Proof. Let $U$ be a path component of $X$. If $x \in U$, then there is an open neighborhood $V$ containing $x$ which is path-connected, hence $V \subseteq U$. It follows that $U$ is open. If $x \in \bar{U}$, again choose an open neighborhood $V$ containing $x$ which is path-connected. By assumption, this neighborhood intersects $U$, so it follows that $V \subseteq U$. Hence $U$ is closed. It follows that $U$ and its complement in its connected component $C$ are disjoint open sets whose union is $C$, hence that $U = C$.

Proposition: Let $X$ be an open subset of $\mathbb{R}^n$ (or a smooth manifold). If two points $a, b$ are connected by a path in $X$, then they are connected by a smooth path in $X$.

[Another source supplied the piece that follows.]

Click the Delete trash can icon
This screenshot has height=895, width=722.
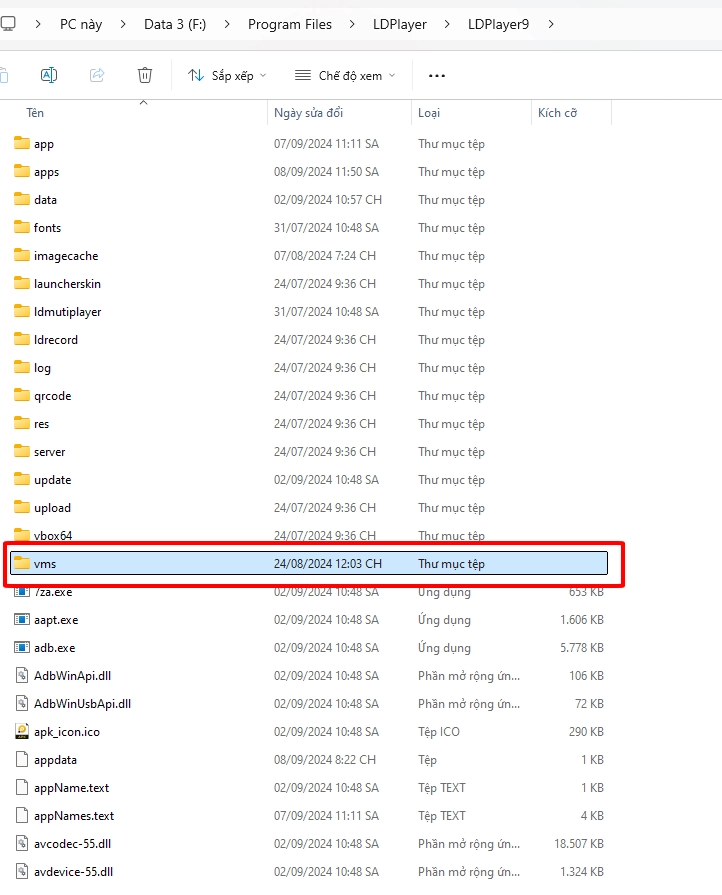(145, 75)
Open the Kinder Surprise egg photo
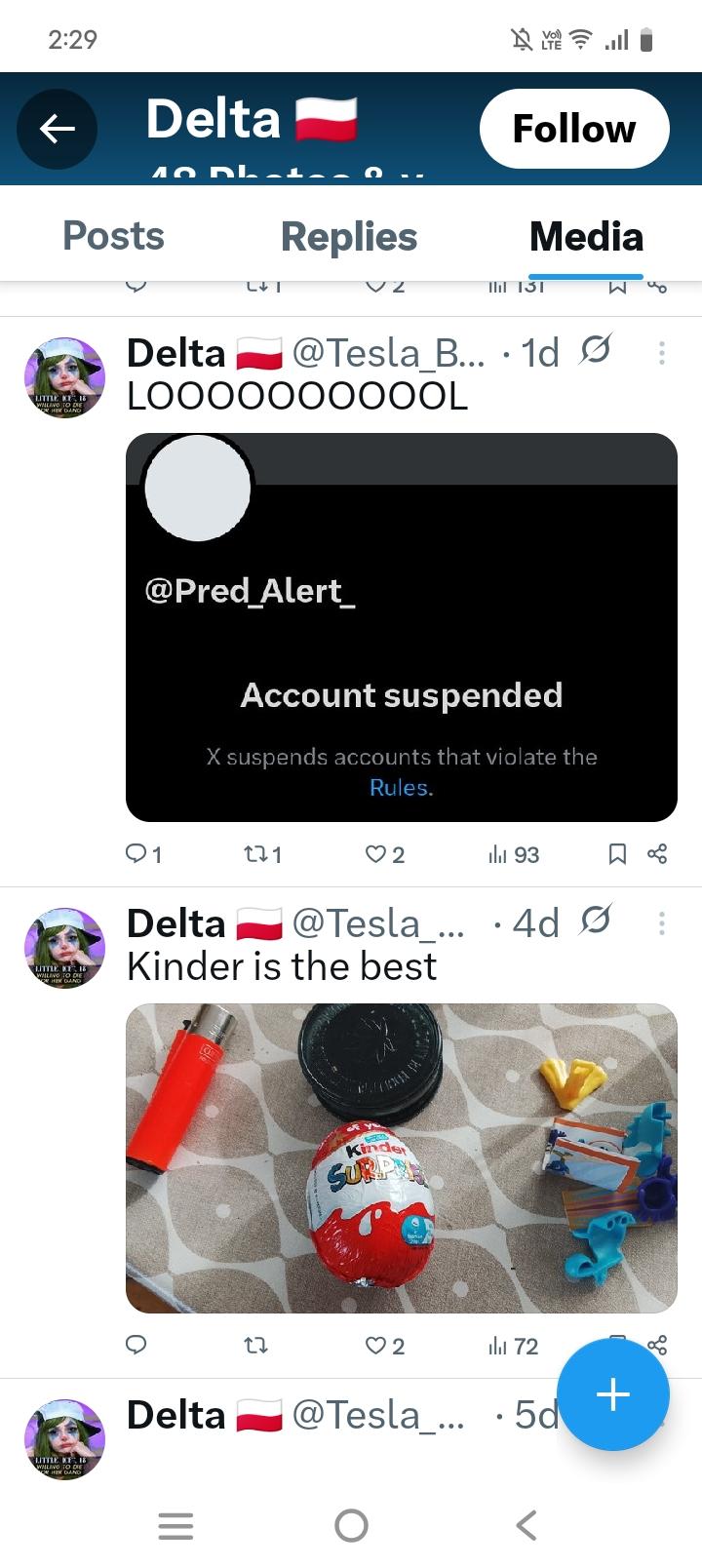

Proof. Let $\alpha : [0, 1] \to X$ be such a path. Choose for each point $\alpha(t)$ an open ball $U_t$ containing $\alpha(t)$ and contained in $X$. By compactness, the $U_t$ have a finite subcover $U_{t_1}, ... U_{t_n}$. Now it is not hard to explicitly write down a smooth path from $a$ to $b$ going through the balls $U_{t_i}$. (For example, it is trivial to write down a piecewise-linear path with this property, and then one just has to deform this path slightly in a neighborhood of each of its points of nondifferentiability using a smooth bump function.)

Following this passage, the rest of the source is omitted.